# B.D. rd 2- Ginastera



## Chi_townPhilly (Apr 21, 2007)

First of all, thanks for all who allowed me to continue this journey. We've been asked to discuss some of our works in this segment. With the knowledge that time is of the essence, I'd like to talk about works that will not take up too much of the panel's time. [Insert sidelong glance at the 'symphonists', here.]

Allow me to begin with the _Harp Concerto_. Others have remarked that it is, by acclamation, the most famous work of its kind in the last 100+ years. this work was completed in 1956, but was unheard until that forward-thinking city of Philadelphia premiered the piece in 1965, under the baton of Eugene Ormandy. In order to allow the Harp to sing where necessary, the _Concerto_ was scored for Chamber-Orchestra-like instrumentation- with the exception of the percussion-battery deployed to insure the requisite rhythmic backbone. A common mistake in performance is to not scale down the number of strings in accordance with my performance wishes.

Showing collaborative musical judgement similar to Mendelssohn's work with Ferdinand David (if it was good enough for Felix...), I consulted closely with the Europe's most famous Harpist of the era, Nicanor Zabaleta.
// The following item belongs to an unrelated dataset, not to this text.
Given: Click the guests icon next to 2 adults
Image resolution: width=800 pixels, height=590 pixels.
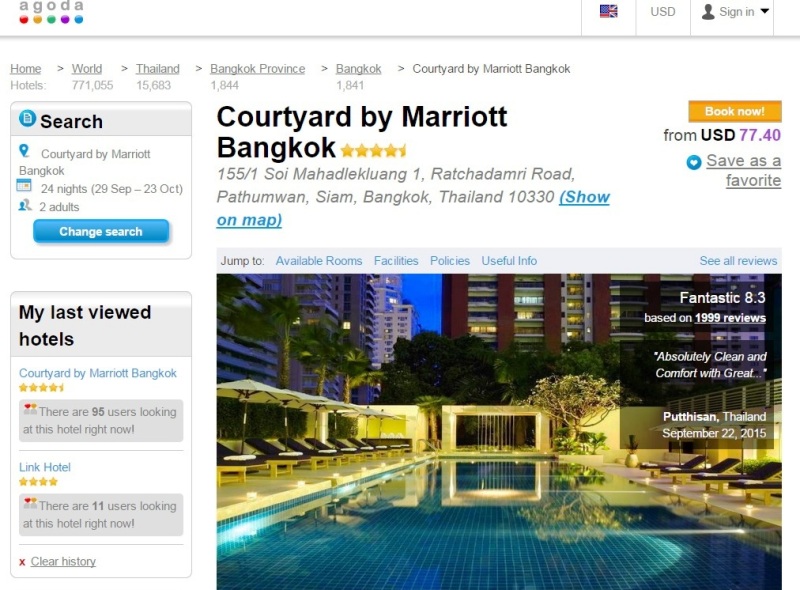Looking at the screenshot, I should click(24, 206).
After a bold and forceful first-movement introduction (_Allegro giusto_), the second movement settles into a mellower _Molto Moderato_. My music is compared frequently to Bartók- and this is possibly my most Bartókian construct. If the work can be said to have a "signature passage" it would be the bridging cadenza linking the second and third movements. The final section is a return to energy, but this time more rhapsodic in nature (_Liberamente Capriccioso - Vivace_).

Looking back, I suppose I harbor some secret pleasure that some of the unconventional percussion passages (including a 5 measure span in 3 different time signatures, with the middle signature being 7/8) are used to some extent as audition-pieces for professional percussionists. This, too, is another challenge in performance, as the presence of the pulses shouldn't obscure the audibility of the Harp. Any untrained passer-by can get sound out of untuned percussion, better performers can get excellent rhythm out of percussion... but here, I need _music_ from the percussion-battery!
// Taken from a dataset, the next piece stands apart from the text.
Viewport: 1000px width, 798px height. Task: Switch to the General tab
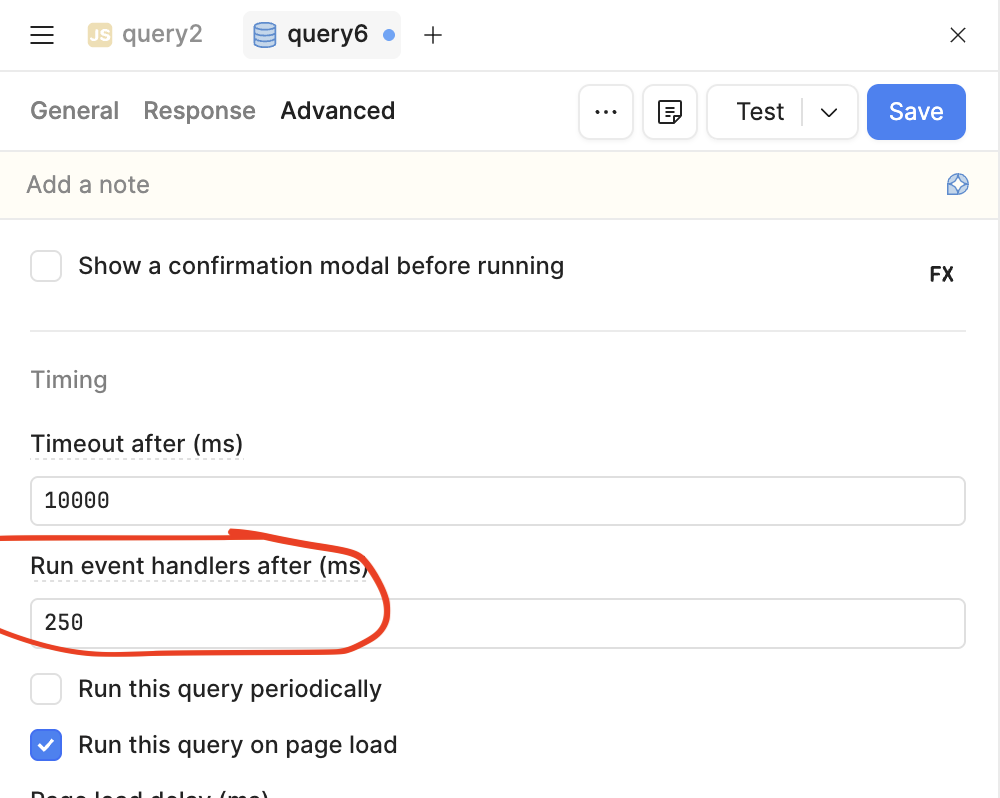(75, 111)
The second work I'd like to bring up are the Dances from _Estancia_, submitted for your consideration not only because they're the easiest to come by, but also because they will take up about 12 minutes of your time. The original motivation for the work was the Jóse Hernandez poem _Martin Fierro_- but I chose to move the plot away from over-introspection with the insertion of a love-tale about a big-city guy demonstrating his worthiness for the love of a country-girl, not only through his feelings, but also through showing that he was equal to the demands of (apologies to Theodore Roosevelt) the strenuous life.

The opening dance, _Los Trabajadores Agrícolas_ (The Field Workers, or The Land Workers) starts with aggression and rhythmic propulsion. The second dance (and my medium's personal favorite) _Danza del Trigo_ (The Wheat Dance) is an example of pacing that I consider more organic than dramatic. An analog to its impact can be found in Holst's _The Planets_, the way _Venus- The Bringer of Peace_ follows immediately after _Mars- The Bringer of War_. The similarities of dynamics between _Trigo_ and Satie's _Gymnopedie #3_ were mentioned in the earlier thread- but please don't forget that it fits most relevantly in the context of the ballet.

Another forceful statement follows with the syncopated, declamatory _Los Peones de Hacienda_ (The Cattle Men). Then, less than 2 minutes later, the pulse quickens with the _Danza Final- Malambo_, an accelerating _zapateo_ taking the form of a 'contest-dance' with the winner being the one still stamping after all others have ceased on account of exhaustion!

Please give these works a hearing- and allow me to return to speak further... _Alberto Ginastera_


----------



## PostMinimalist (May 14, 2008)

Thanks for this enlightening insight into your works, Sir.
FC


----------



## handlebar (Mar 19, 2009)

I do admire that Harp Concerto.

GM


----------



## Taneyev (Jan 19, 2009)

IMHO, his violin concerto is one of the nasties I ever heard.


----------